[Start of DATASET RECORDS]
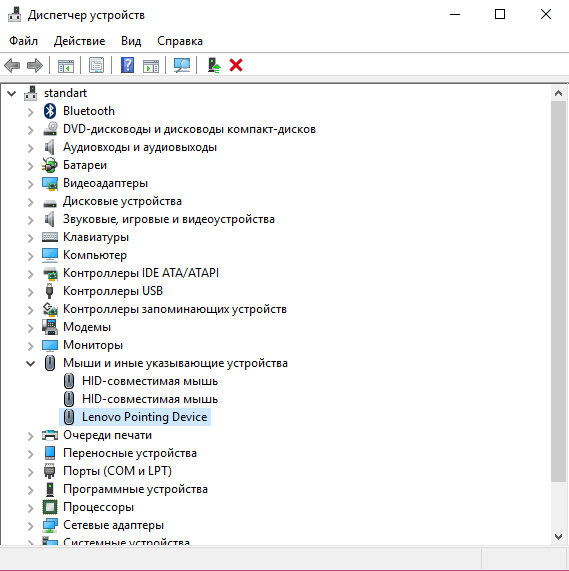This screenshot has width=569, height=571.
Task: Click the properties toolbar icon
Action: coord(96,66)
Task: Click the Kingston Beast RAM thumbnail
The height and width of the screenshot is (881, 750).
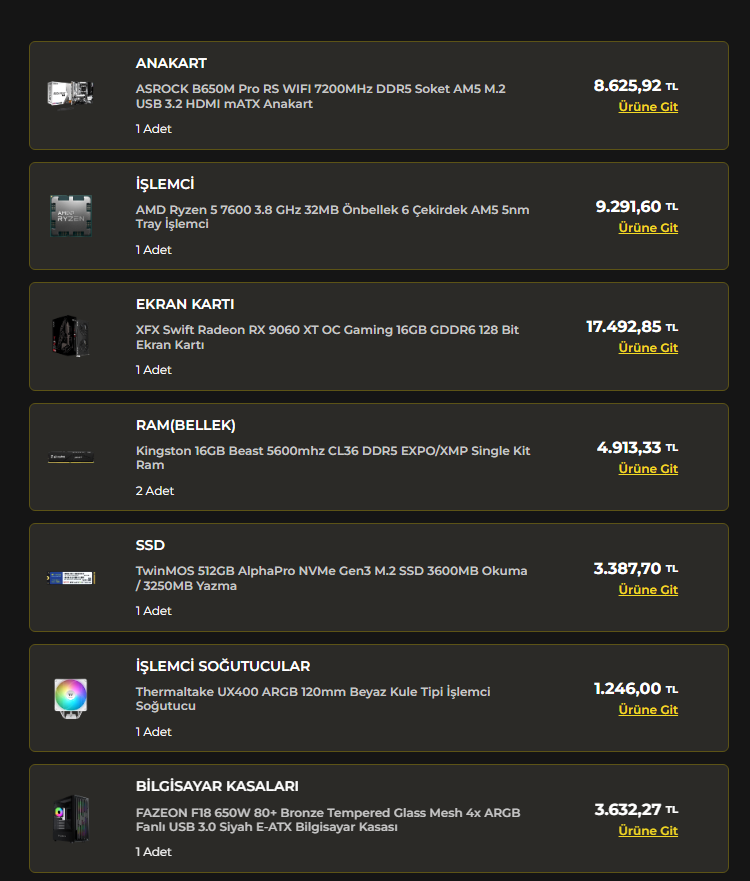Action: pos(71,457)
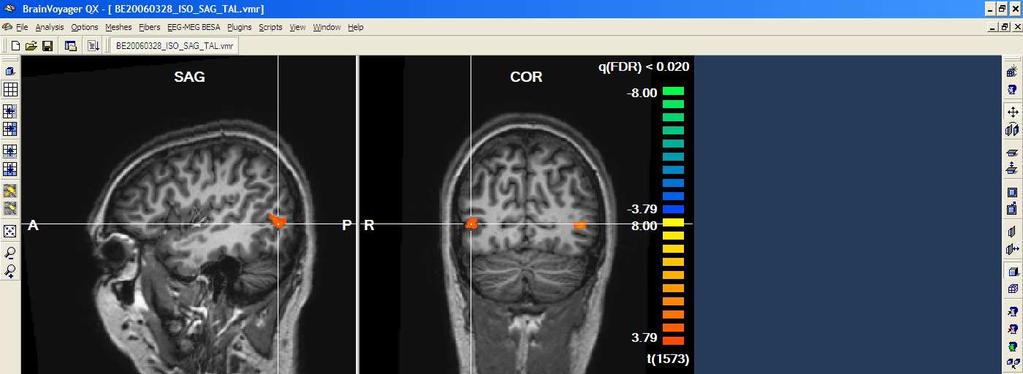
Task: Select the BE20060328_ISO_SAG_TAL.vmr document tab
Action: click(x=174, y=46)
[End of DATASET RECORDS]
> _GOAL_: Print every line of the entries above word for word, leaving out the pictures.

> _ANSWER TO THE TASK_:
This screenshot has width=569, height=571.
Task: Click the properties toolbar icon
Action: coord(96,66)
Task: Click the Kingston Beast RAM thumbnail
The height and width of the screenshot is (881, 750).
Action: pos(71,457)
Task: Select the BE20060328_ISO_SAG_TAL.vmr document tab
Action: click(x=174, y=46)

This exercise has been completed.